--- START ---
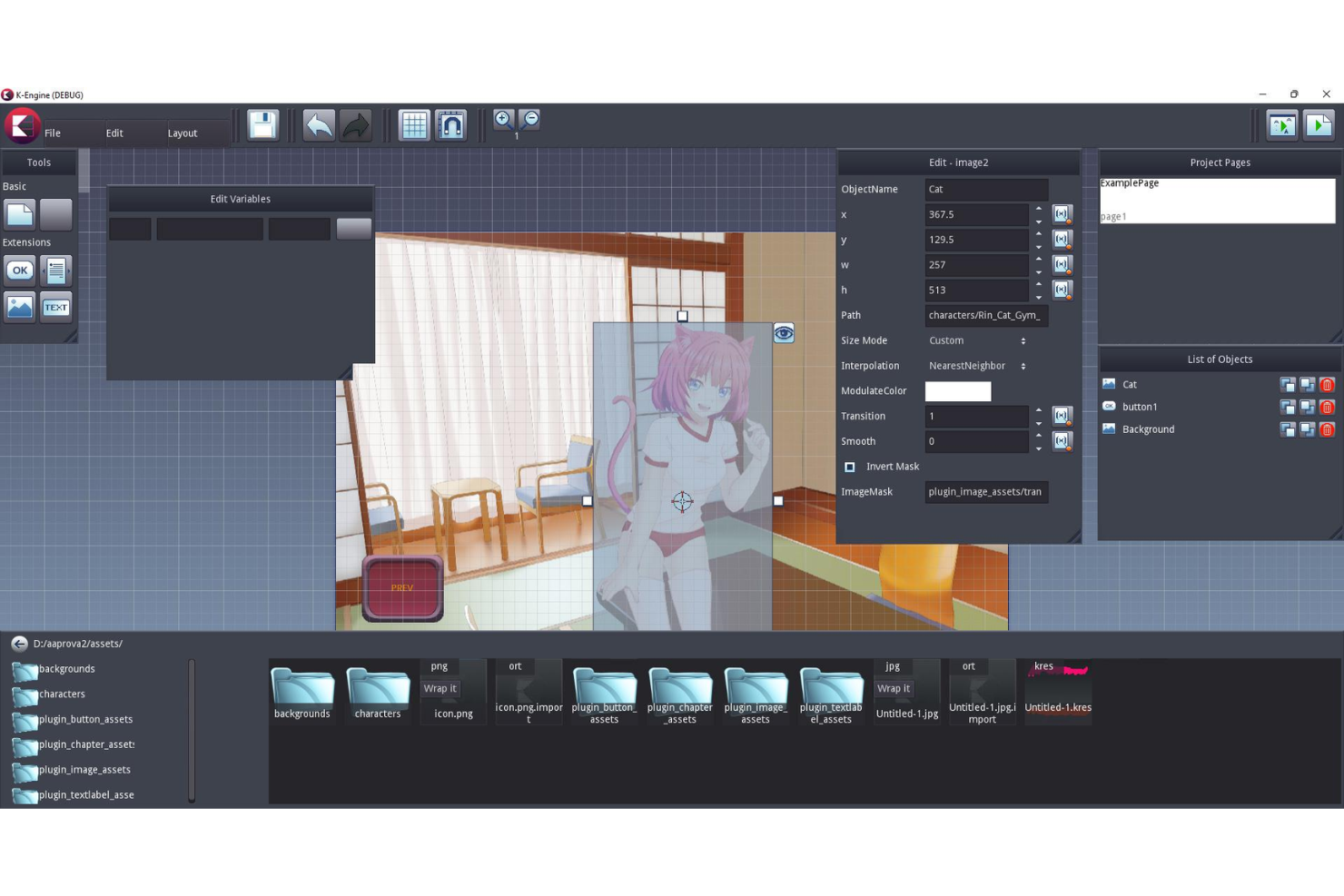The height and width of the screenshot is (896, 1344).
Task: Click the Undo arrow in the toolbar
Action: point(318,125)
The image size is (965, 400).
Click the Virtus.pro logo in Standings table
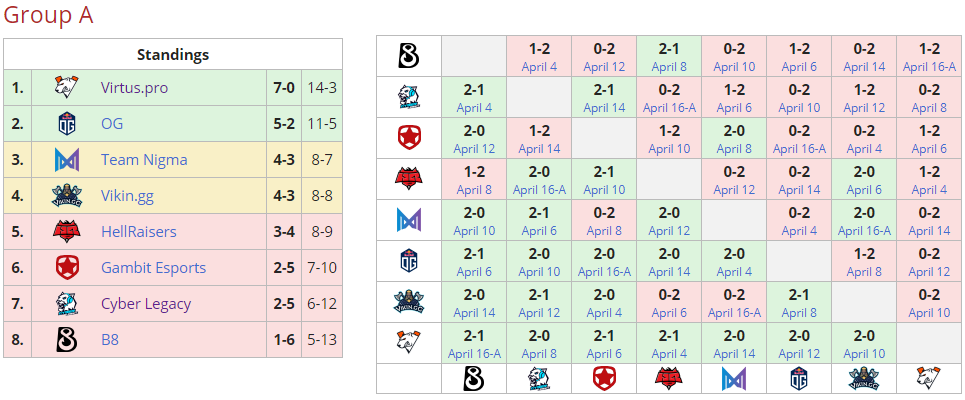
--- END ---
[Task goal] Exactly the lines from the one with "The image size is (965, 400)." through the end of the entries above must be written out, and no pictures may be included.

[Response area]
The image size is (965, 400).
Click the Virtus.pro logo in Standings table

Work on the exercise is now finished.